After voting down rollback, will supervisors lower tax rate?


Now that the supervisors in Augusta County have voted against the wishes of over 10,000 constituents who signed petitions and 1,000 constituents who showed up at the Government Center last Wednesday to ask that they roll back real estate assessments to 2005 values, the next step is lowering -- or "equalizing" -- the tax rate.

It is going to be difficult to equalize rates that range from the minus numbers to 500% increases and more.

As reported in Friday's Waynesboro News Virginian's editorial:
Demonstrating the kind of obdurate density most commonly found in that foreign land known as Washington, Augusta County supervisors – five of them at least, the Gang of Six having been diminished by one – acted Wednesday in accordance with an inevitability they long ago had determined. Unless Churchville lawyer and sheep farmer Francis Chester, that stirrer of pots and masses, produces magic instead of wool, there will be no reassessment rollback.

Hearing but not heeding taxpayers who appeared by the hundreds at the Government Center in Verona and by the thousands in petitions brandished by Chester, supervisors rejected 5-2 a motion to set aside the reassessment. Tracy Pyles proposed the rollback and Jeremy Shiflett emerged to back him.

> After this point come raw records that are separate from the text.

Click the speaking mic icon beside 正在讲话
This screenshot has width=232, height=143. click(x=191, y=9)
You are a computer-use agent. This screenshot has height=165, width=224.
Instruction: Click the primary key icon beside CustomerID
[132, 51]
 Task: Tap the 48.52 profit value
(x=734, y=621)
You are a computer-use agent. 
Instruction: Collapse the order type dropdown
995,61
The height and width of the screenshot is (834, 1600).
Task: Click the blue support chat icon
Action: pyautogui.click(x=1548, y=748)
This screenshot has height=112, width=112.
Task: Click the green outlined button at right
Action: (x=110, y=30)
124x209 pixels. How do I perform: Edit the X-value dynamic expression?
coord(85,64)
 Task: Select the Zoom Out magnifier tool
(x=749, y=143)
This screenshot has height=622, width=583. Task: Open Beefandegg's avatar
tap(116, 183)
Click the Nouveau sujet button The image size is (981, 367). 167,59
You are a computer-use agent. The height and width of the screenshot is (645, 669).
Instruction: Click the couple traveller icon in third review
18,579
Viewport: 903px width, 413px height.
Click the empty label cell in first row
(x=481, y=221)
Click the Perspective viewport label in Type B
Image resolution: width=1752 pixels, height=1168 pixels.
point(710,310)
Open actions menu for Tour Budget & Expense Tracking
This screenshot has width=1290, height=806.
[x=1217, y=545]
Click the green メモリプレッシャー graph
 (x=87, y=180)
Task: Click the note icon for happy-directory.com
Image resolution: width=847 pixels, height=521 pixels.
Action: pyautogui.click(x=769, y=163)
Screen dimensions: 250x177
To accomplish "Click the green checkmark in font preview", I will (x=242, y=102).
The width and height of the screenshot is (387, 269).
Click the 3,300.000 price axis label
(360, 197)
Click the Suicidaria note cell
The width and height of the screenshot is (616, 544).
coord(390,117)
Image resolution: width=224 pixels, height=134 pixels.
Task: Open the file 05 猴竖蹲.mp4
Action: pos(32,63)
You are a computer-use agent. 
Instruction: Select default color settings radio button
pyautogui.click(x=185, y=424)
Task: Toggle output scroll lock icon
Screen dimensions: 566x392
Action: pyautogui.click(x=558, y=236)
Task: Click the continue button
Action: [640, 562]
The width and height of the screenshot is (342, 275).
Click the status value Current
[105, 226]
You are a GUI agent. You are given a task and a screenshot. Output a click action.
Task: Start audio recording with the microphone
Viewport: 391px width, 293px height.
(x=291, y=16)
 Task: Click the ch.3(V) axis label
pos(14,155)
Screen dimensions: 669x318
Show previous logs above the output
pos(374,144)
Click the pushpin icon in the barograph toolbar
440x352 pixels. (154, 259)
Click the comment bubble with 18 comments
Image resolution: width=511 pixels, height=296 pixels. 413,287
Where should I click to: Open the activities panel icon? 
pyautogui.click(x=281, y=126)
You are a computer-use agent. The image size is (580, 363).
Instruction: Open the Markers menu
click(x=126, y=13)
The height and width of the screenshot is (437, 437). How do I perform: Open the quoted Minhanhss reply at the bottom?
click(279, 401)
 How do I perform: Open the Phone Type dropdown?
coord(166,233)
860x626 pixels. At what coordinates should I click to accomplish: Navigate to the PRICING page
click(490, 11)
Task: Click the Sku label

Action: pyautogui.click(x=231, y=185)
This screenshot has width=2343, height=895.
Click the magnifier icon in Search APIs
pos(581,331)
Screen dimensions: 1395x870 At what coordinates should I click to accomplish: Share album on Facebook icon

Opponents of the reassessment, which increases property values by more than a fourth, had labeled the showdown as a tax revolt tea party, and without dumping crates into the drink, did their able best to replicate the rebellion. Traveling on tractors and in trucks and cars and spilling from one room into another at the government center, taxpayers shouted and shook fists, all to no avail. Never mind questions over the reassessment’s accuracy and methodology, the process, supervisors tell us, is the thing, and it is finished.
Supervisors now have the tax rate to settle. Meanwhile, Churchville attorney Francis Chester will be heading to court on behalf of those 10,000+ Augusta County residents who signed petitions.

I do not agree with a tax strike but there are some in the community who do, and that was seen at Wednesday's meeting:
An Augusta man called for a tax strike. Whether he’ll find backers is not the point. People here and elsewhere are staggering under the tax burden, and tiring of it.

Americans will tolerate much, so long as all reason is not lost among those who govern. There is a growing sense among some people that government is treading close to that boundary.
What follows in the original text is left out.